The newest generative AI fashions usually are not simply stand-alone text-generating chatbots—as an alternative, they will simply be hooked as much as your knowledge to provide customized solutions to your questions. OpenAI’s ChatGPT could be linked to your Gmail inbox, allowed to examine your GitHub code, or discover appointments in your Microsoft calendar. However these connections have the potential to be abused—and researchers have proven it might probably take only a single “poisoned” doc to take action.
New findings from safety researchers Michael Bargury and Tamir Ishay Sharbat, revealed on the Black Hat hacker convention in Las Vegas at this time, present how a weak spot in OpenAI’s Connectors allowed delicate info to be extracted from a Google Drive account utilizing an oblique immediate injection assault. In an illustration of the assault, dubbed AgentFlayerBargury reveals the way it was doable to extract developer secrets and techniques, within the type of API keys, that had been saved in an illustration Drive account.
The vulnerability highlights how connecting AI fashions to exterior programs and sharing extra knowledge throughout them will increase the potential assault floor for malicious hackers and probably multiplies the methods the place vulnerabilities could also be launched.
“There’s nothing the person must do to be compromised, and there’s nothing the person must do for the information to exit,” Bargury, the CTO at safety agency Zenity, tells WIRED. “We’ve proven that is utterly zero-click; we simply want your electronic mail, we share the doc with you, and that’s it. So sure, that is very, very unhealthy,” Bargury says.
OpenAI didn’t instantly reply to WIRED’s request for remark in regards to the vulnerability in Connectors. The corporate launched Connectors for ChatGPT as a beta function earlier this yr, and its web site lists at the least 17 totally different companies that may be linked up with its accounts. It says the system permits you to “carry your instruments and knowledge into ChatGPT” and “search recordsdata, pull reside knowledge, and reference content material proper within the chat.”
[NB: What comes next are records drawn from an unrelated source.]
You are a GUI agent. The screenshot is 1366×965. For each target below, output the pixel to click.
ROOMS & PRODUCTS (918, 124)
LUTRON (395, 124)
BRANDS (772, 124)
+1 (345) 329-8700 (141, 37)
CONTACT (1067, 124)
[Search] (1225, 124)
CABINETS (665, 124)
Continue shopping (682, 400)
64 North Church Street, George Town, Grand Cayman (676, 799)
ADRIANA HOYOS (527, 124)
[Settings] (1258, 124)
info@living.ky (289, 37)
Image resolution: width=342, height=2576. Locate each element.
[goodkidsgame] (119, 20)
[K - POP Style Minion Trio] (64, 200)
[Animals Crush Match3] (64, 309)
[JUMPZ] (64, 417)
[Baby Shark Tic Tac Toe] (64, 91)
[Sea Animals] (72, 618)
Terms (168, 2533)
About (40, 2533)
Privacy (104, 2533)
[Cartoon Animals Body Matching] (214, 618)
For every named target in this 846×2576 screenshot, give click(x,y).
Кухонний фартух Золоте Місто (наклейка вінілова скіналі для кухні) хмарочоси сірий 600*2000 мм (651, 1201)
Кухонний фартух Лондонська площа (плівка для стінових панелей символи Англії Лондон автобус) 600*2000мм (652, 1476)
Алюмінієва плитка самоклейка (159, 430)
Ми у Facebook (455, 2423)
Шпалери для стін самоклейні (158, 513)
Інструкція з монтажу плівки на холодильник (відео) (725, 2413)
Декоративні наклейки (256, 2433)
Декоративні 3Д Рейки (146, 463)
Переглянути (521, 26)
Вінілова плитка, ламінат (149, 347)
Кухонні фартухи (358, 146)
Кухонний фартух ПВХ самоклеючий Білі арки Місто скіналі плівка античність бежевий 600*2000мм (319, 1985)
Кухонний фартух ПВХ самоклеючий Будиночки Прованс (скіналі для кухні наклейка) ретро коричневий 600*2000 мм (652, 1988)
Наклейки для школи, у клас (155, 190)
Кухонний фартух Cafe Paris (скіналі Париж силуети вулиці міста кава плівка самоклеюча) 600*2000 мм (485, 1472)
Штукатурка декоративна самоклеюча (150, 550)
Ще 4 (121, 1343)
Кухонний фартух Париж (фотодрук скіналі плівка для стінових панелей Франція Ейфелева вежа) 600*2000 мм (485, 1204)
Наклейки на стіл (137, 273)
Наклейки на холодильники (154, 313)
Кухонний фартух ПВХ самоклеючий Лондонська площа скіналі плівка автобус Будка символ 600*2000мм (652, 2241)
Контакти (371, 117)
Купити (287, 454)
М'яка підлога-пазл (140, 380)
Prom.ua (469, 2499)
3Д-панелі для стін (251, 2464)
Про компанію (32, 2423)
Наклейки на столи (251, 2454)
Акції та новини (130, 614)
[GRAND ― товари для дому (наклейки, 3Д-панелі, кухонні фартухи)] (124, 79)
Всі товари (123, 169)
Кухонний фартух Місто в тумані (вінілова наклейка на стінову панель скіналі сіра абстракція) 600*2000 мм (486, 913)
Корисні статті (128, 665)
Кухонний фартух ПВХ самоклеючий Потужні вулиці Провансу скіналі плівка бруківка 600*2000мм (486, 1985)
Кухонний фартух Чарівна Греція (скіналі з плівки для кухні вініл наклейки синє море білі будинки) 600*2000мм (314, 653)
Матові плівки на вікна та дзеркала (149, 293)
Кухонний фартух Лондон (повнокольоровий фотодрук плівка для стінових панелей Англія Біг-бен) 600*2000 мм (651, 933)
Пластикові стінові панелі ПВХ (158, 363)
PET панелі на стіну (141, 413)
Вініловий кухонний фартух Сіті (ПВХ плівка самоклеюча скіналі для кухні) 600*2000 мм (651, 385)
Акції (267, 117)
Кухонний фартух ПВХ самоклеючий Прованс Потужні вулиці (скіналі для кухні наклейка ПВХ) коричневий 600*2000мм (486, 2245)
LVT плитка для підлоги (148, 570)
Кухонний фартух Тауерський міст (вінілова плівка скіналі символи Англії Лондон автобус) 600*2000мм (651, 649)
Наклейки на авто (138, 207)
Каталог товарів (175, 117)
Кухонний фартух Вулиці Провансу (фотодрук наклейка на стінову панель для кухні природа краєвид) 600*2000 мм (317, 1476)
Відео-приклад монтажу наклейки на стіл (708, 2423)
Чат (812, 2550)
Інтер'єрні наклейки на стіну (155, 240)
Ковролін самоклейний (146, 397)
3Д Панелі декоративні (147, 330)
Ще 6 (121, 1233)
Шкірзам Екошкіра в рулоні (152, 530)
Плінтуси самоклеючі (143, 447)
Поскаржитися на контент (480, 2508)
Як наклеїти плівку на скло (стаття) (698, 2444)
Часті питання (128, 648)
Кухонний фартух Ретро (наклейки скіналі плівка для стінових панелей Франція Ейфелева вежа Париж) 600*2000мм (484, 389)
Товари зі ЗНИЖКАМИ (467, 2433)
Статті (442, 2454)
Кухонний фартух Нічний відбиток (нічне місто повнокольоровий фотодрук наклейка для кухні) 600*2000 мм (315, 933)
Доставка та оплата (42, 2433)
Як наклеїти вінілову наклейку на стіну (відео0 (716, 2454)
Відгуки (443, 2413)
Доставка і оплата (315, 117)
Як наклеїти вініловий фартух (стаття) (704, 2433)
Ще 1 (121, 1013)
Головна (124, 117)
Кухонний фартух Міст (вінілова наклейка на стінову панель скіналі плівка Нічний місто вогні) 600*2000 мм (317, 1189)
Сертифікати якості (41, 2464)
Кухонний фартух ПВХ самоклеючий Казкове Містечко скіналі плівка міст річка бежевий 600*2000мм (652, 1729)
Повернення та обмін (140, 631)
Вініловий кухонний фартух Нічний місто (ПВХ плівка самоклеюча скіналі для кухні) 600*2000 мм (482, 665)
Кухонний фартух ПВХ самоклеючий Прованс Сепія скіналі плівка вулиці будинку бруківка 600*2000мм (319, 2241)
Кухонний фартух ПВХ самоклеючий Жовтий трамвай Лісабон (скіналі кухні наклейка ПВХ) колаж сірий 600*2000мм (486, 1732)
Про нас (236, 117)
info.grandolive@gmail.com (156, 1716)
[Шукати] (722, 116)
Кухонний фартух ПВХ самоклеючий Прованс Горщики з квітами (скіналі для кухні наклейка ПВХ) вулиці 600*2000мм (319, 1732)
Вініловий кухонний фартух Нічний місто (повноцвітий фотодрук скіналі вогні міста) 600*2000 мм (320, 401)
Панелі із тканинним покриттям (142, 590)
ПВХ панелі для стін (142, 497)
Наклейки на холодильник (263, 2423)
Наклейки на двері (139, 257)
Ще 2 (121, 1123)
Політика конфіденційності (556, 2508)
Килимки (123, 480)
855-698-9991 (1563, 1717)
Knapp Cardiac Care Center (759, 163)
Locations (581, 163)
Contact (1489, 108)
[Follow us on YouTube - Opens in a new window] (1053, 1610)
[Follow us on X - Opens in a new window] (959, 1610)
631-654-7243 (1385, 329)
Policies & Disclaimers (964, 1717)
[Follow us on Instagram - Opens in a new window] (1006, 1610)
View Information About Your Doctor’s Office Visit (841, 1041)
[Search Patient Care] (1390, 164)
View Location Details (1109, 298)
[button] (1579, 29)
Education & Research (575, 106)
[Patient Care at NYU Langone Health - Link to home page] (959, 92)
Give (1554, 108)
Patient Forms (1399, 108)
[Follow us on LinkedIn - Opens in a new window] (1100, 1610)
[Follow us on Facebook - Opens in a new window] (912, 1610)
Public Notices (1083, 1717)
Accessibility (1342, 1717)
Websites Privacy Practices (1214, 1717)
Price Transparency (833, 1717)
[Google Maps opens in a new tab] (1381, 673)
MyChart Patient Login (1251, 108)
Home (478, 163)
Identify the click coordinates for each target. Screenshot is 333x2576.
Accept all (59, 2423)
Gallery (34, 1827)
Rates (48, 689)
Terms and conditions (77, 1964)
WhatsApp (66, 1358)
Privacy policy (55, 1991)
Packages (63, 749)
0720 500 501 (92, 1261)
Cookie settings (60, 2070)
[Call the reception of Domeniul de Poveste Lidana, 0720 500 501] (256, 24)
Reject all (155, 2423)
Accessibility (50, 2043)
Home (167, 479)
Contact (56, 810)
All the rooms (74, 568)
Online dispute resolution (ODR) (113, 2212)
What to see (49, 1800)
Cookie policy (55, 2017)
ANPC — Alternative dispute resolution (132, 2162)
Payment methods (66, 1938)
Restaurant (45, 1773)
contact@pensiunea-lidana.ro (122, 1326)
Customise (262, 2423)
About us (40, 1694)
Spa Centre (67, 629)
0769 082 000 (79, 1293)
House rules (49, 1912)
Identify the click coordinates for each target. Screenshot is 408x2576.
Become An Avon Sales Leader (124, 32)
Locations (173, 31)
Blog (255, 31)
Bargury says he reported the findings to OpenAI earlier this yr and that the corporate shortly launched mitigations to stop the method he used to extract knowledge by way of Connectors. The way in which the assault works means solely a restricted quantity of information may very well be extracted directly—full paperwork couldn’t be eliminated as a part of the assault.
“Whereas this concern isn’t particular to Google, it illustrates why growing sturdy protections in opposition to immediate injection assaults is essential,” says Andy Wen, senior director of safety product administration at Google Workspace, pointing to the corporate’s not too long ago enhanced AI safety measures.